And if you answered "Yes!" to the above question, you're sure to have noticed a rather unsightly and intrusive banner link across the top of ANY Wikipedia page you might have visited. It's a link to an impassioned plea from some anonymous dude to donate money to his crackpot enterprise.
When we encounter a similar request from someone on a street corner, we refer to that person as a "bum" or a "pandhandler" or someone recently disenfranchised by San Francisco's Proposition L. When we encounter this request from someone on the internet, we refer to that person as an entrepreneur. Discuss...
Nobody wants to kick off the discussion by raising his/her hand? Alright, I'll start.
Imagine the World Wide Web as we know it today. Hundreds of millions (billions? trillions?) of websites at your fingertips, just waiting to be clicked on. Each website opens up a one-of-a-kind link to information or opinions or services not to be found anywhere else in the world. Now imagine the largest link on each one of these websites led to a request for the viewer to transfer funds directly into the checking account of the purveyor of each website.

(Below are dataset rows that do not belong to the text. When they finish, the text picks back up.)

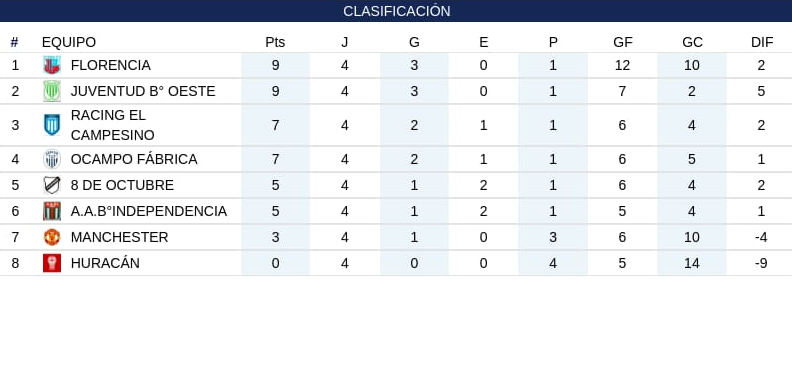
Task: Click the CLASIFICACIÓN title bar
Action: 396,11
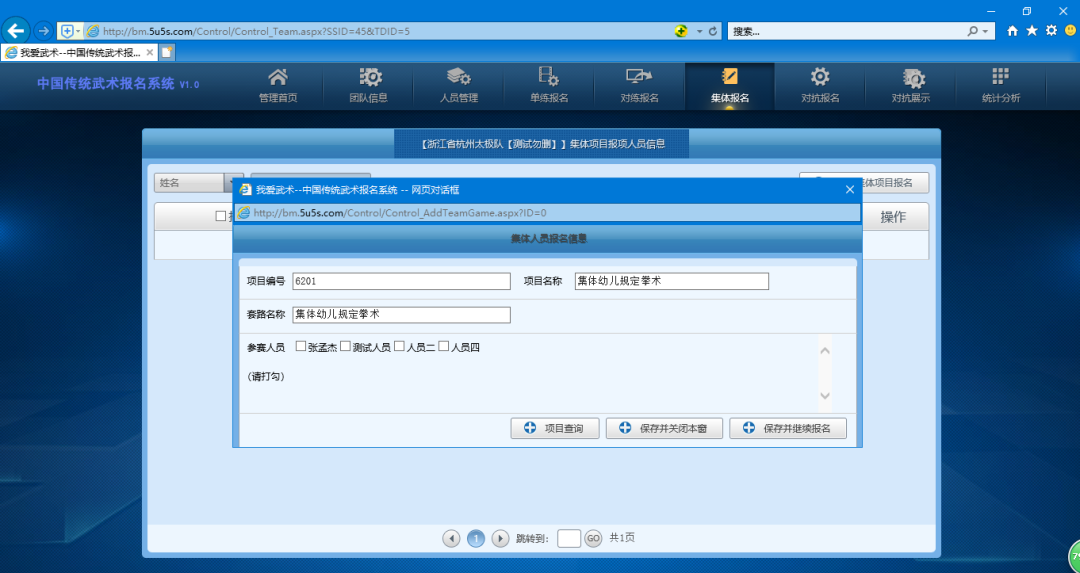1080x573 pixels.
Task: Switch to the 对抗报名 tab
Action: (x=820, y=84)
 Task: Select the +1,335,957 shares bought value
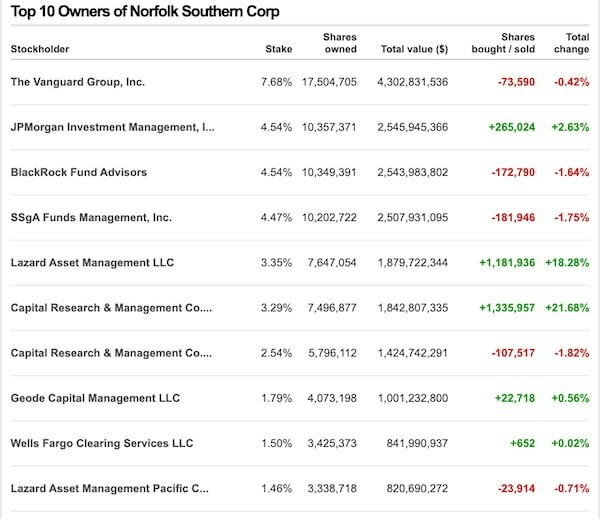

Wikipedia. When you go to any article on Wikipedia, an "ad" pops up at the top of each page offering a few well-thought-out reasons to donate one's hard earned cash to the supposed "free encyclopedia" and a mechanism by which to do so (see right). Each ad features the entrepreneurial mug of Wikipedia founder Jimbo Wales. Hell, his ad even appears above his own Wikipedia entry. There's even a Wikipedia entry describing the various ways to donate to Wikipedia. What has the free encyclopedia become?
Don't get me wrong, Wikipedia is a glorious entity. Anyone can add to it. Anyone can edit it. Anyone can take up a false sense of authority and attempt to police it. But apparently, only one person is allowed to ask its users for money.
Wikipedia has made a mark on society. Any reputable teacher/professor now has to begin any class with a speech about how information found on Wikipedia is not necessarily accurate, despite the cultural aplomb attained by the site, and despite how seriously the site's administrators take themselves. Some might think its editability as a selling point, others might consider it a black mark against the site.
In asking its users for money directly, Wikipedia has put itself in some pretty distinguished company: the church with its collection plate, the government with its bureau of internal revenue, PBS with its incessant pledge drives. And we all know what happens to these erstwhile beneficial institutions once they start trying to take for themselves what belongs to Caesar. The 501(c)(3) status can only disguise so much greed before it becomes just a failed cover-up.